For several years, I extensively used VoodooPad, which is a Mac app that is essentially a desktop Wiki.

The main reason that standard linear notes didn’t work is that my work wasn’t linear. For example, I did a lot of requests for proposals (RFPs) for a while and had to be able to quickly find information that didn’t always fit my categories. I also had to be able to reuse information so that I wasn’t rewriting each 100-page RFP each time. For example, I had information pre-written about a software product’s security.

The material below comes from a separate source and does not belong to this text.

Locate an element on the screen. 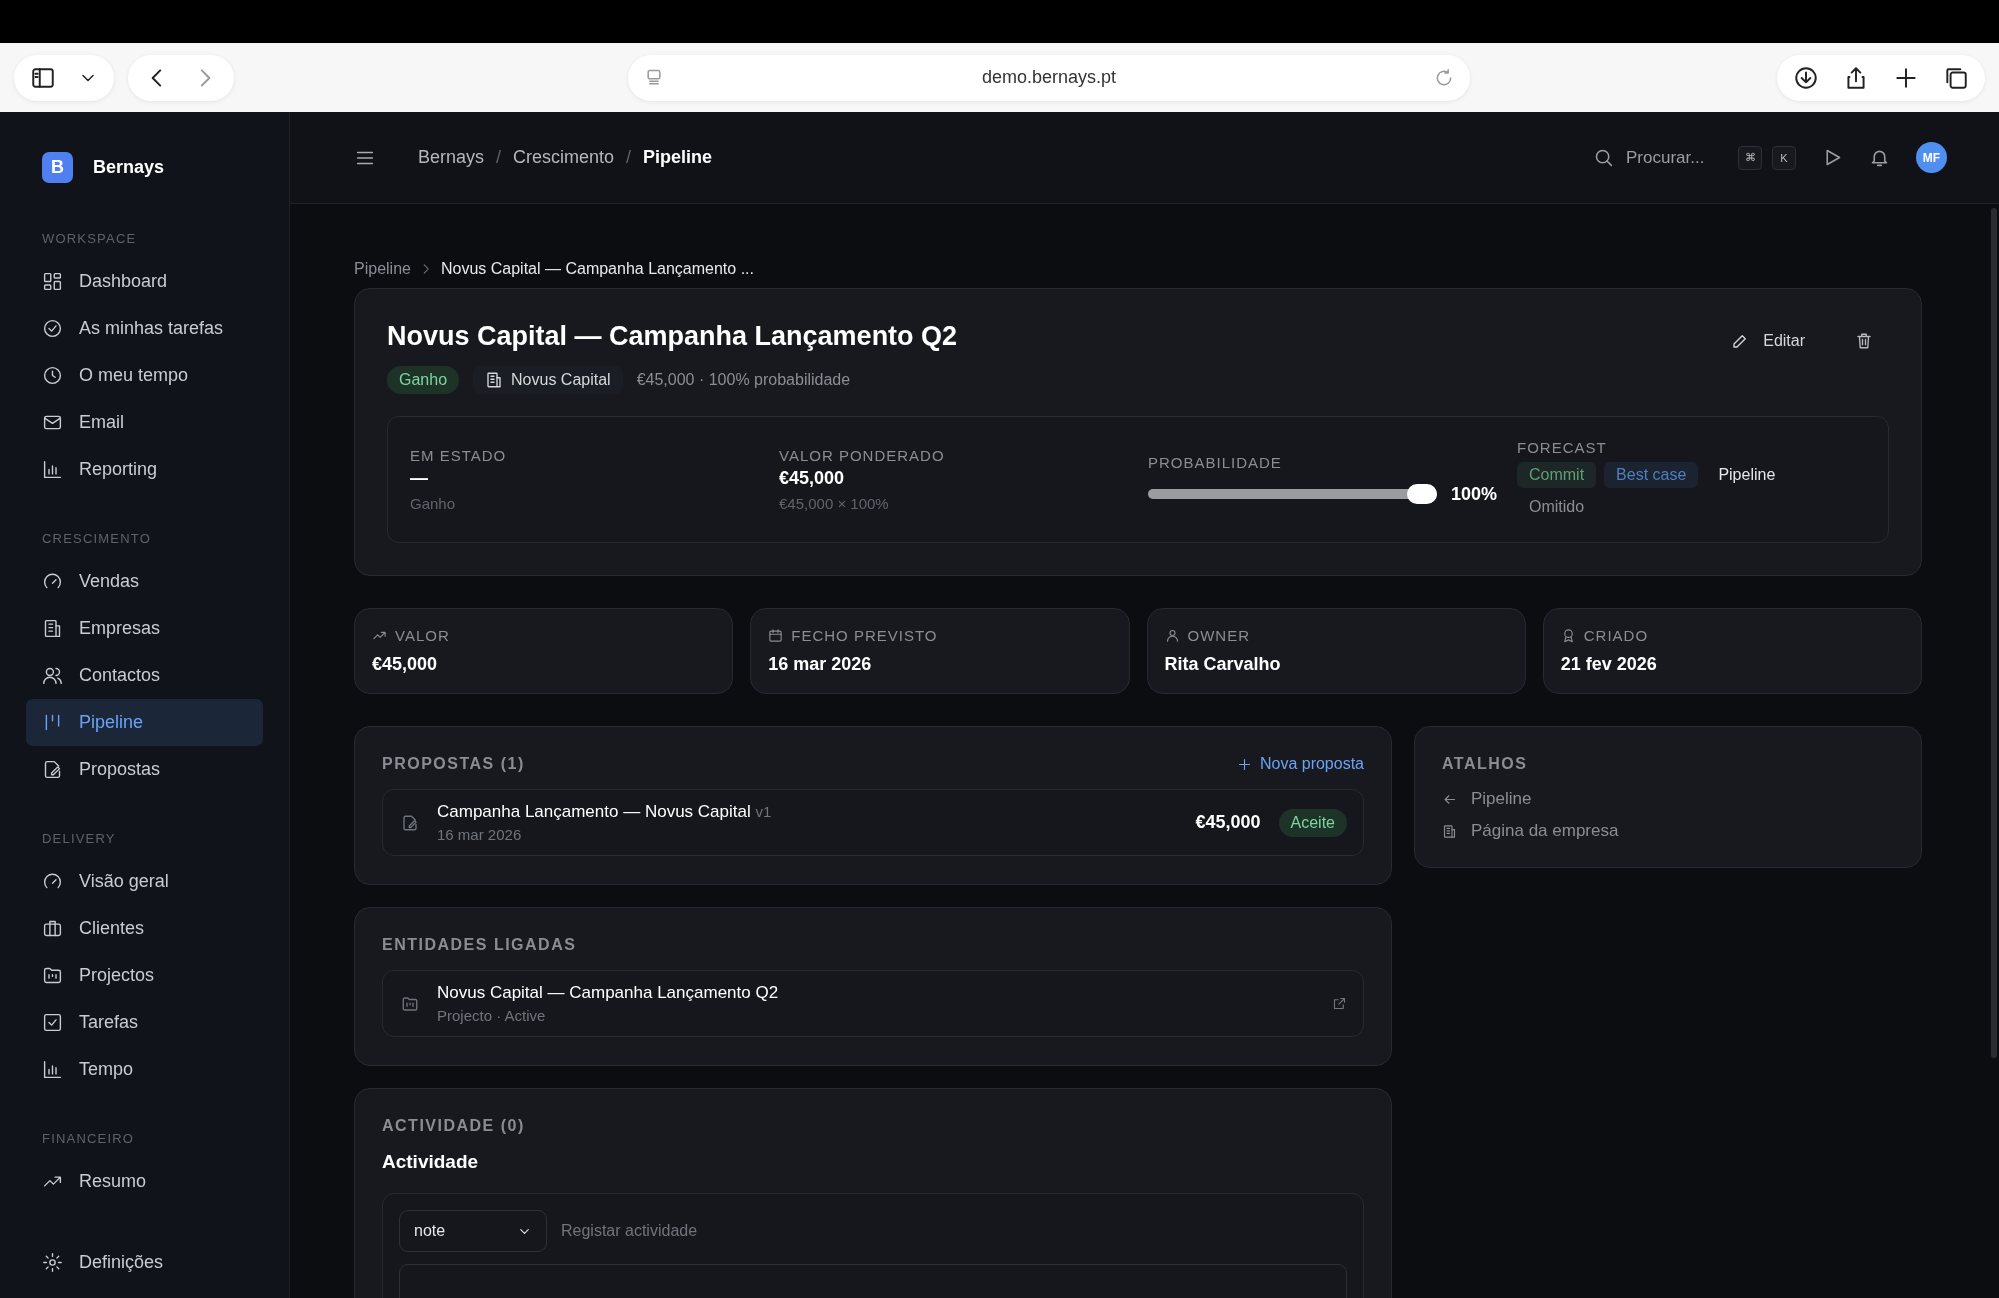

Sometimes, I could copy and paste that to answer a client’s question. But other times, I would use the security information in the context of listing our product’s competitive advantages. In a scenario like that, I couldn’t simply use indexes or linear outlines to keep track of information. It also didn’t work very well to search for keywords because the same term might get used so frequently. It made much more sense to create Wiki-style cross-links as information referenced other information.

I don’t use it any more, though. My current work is much more topic- and date- based and lends itself to tools like Excel and Word for tracking notes and progress.

I do agree that some people selling mind-mapping type software seem a little “cultish” about it. You have to remember that different people think differently. If you naturally want to think in the style of a mind map, but have been constantly told that you have to do it in a linear fashion… well, the discovery of mind-mapping techniques is pretty liberating.